Дочитав, Монферран положил письмо на стол и медленно закрыл лицо руками. Он ясно увидел в этот миг красивое тонкое лицо художника со спустившейся на лоб кудрявой прядью и надменным изломом бровей.
Ему вспомнились слова, случайно сказанные в его присутствии Федором Брюлловым несколько месяцев тому назад: «Из Италии пишут, что брат безнадежен». Безнадежен…
Огюст вскочил из-за стола, кинулся к двери, распахнул ее.
– Элиза! – закричал он изо всех вил. – Элиза!
Она прибежала, спотыкаясь, хватаясь за грудь.
– Анри, ты что? Что с тобой? Ты побледнел…
Глазами он указал ей на стол:
– Прочти.
Она прочла письмо.
– Почему тебя это так взволновало? – проговорила она, подходя к мужу. – Это же хорошо, что он вот так написал тебе.
Монферран покачал головой:
– Он умирает.
Элиза ахнула:
– Перекрестись! Да что ты… Он поправится.
– Он умирает, Лиз. Я знаю. И я тоже в этом виноват. Я видел, что он заболевает, и не останавливал его. Он работал как сумасшедший, а я как сумасшедший его торопил. Мне плевать было на его здоровье, лишь бы он мне плафон дописал! Понимаешь, Лиз?
Огюст отошел от двери кабинета, упал в кресло, и Элиза, подойдя к нему, по своему обыкновению, обняла его голову и прижала к себе, окунув пальцы в его волосы, по-прежнему густые, еще заметно вьющиеся, но уже полные серебра.
– Анри, мой маленький! Не вини себя в том, в чем ты не виноват. Ты не мог запретить ему работать: ведь никто же не может запретить работать тебе. Успокойся. И завтра напиши ему ответ.
– Да, я напишу! Напишу, конечно… Пусти меня, Лиз.

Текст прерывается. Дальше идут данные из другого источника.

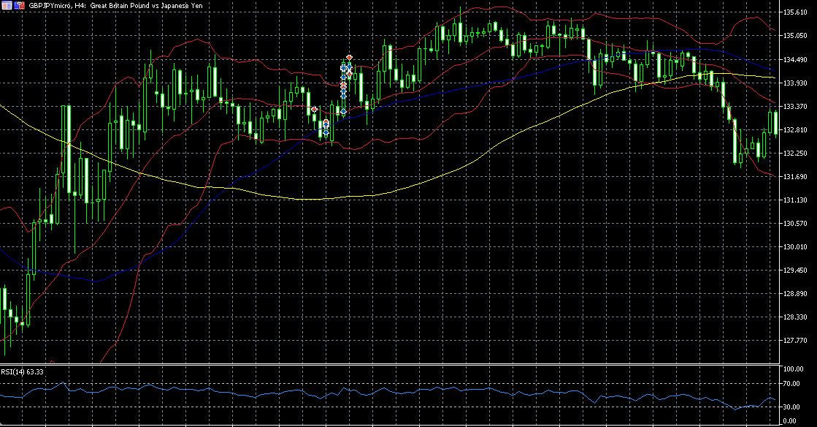Click the RSI 70.00 level label
The height and width of the screenshot is (427, 817).
pyautogui.click(x=794, y=382)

У меня напомажены волосы, а ты мне их уже все взъерошила… Я пойду надену мундир. Там уже пришел кто-нибудь?
Элиза улыбнулась:
– Почти все. Штакеншнейдер здесь. Пуатье со своей очаровательной женой тоже явился. Барон Кене только что пришел. Ефимов днем прислал записку, что придет, но его нет пока. Переодевайся скорее. И не забудь надеть свои ордена.
Когда Огюст отворил дверь гостиной, навстречу ему хлынула волна смеха.
Элиза, Алексей, Джованни, Миша в своей гимназической форме, маленькая Сабина в желто-зеленом кружевном платьице, все без исключения гости столпились вокруг стола, разглядывая салинскую деревянную фигурку. От смеха, казалось, дрожала люстра под потолком.
– Какая прелесть! – Элиза обернулась к мужу. – Ну что за умница этот Салин! Прелесть, да и только!
– Это ты у меня прелесть, – любуясь женой, сказал Монферран.
Элиза была в платье из темно-серого тяжелого атласа, сшитом изысканно и изящно. Оно очень шло к ее посеребренным на висках волосам, уложенным слегка игриво. Она рискнула даже обнажить шею, но такая отвага была оправданна: ее шеей еще можно было залюбоваться… Правда, самое опасное место над ключицами Элиза спрятала под аметистовое колье.
Когда все уже уселись, и кухарка принесла вместе с лакеем дымящиеся блюда, и второй лакей стал разливать вино, явился с опозданием архитектор Ефимов с букетом хризантем и с извинениями, которые были приняты тотчас: настроение у всех было наилучшее.
Однако, едва была откупорена первая бутылка старого портвейна, едва были произнесены первые тосты, как внизу послышался шум. Кто-то бранился с дворником и чего-то настойчиво требовал.
Огюст резко встал из-за стола и, кинув гостям короткое:
– Простите, господа, – вышел на лестницу.
Внизу, в слабо освещенном вестибюле, топтался Егорушка Демин. Завидев на лестнице главного архитектора, он попятился, словно ожидал от этой встречи только самого наихудшего.
– Что произошло, Егор? – с верхней площадки спросил Монферран. – Ты из собора?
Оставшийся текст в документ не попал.